The problem - Work through the data below and give the number of lines holding "This", nothing more.

Data for analysis -
'''

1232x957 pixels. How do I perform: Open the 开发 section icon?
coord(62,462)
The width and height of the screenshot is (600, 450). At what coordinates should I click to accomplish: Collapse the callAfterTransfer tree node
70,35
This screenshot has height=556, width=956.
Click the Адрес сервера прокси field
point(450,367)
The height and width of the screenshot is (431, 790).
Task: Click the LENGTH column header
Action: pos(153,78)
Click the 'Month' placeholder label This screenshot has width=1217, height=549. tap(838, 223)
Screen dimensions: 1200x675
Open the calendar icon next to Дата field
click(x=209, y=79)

'''
'''

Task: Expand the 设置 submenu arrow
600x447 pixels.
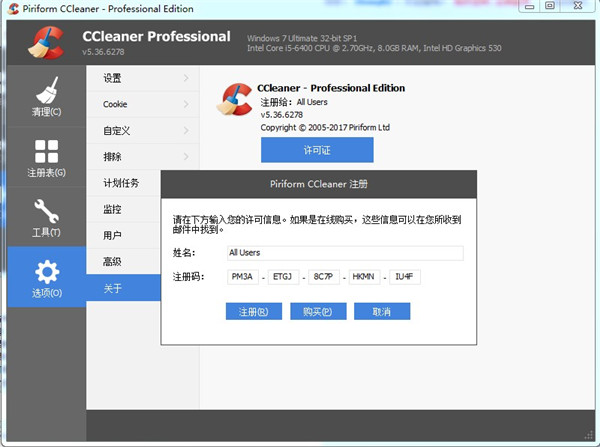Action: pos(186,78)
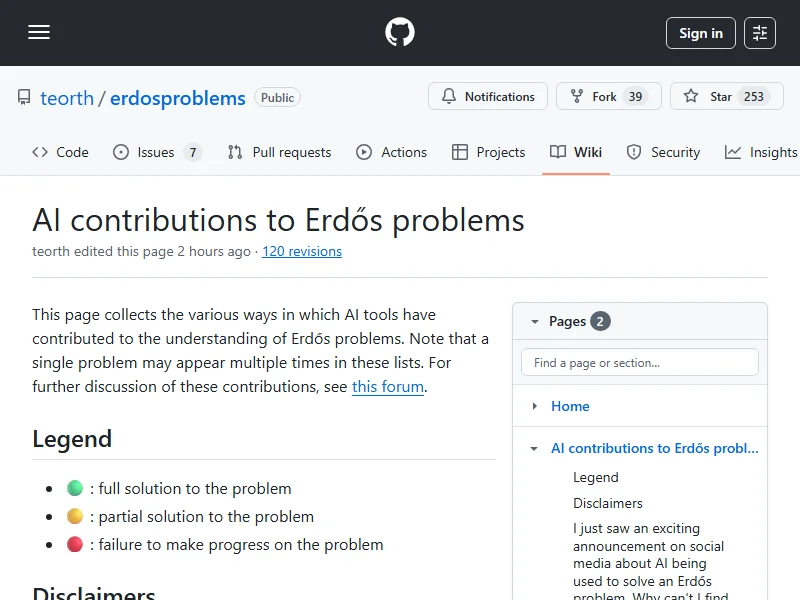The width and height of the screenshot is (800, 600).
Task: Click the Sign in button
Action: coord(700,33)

'''
'''

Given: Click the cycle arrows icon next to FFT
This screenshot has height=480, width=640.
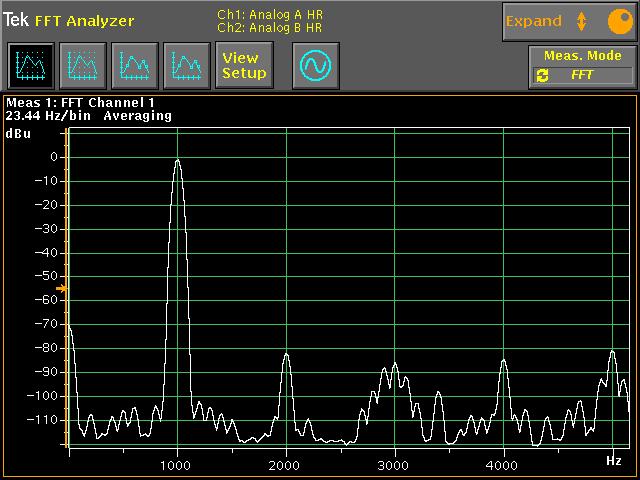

'''

Reply to the exercise - 3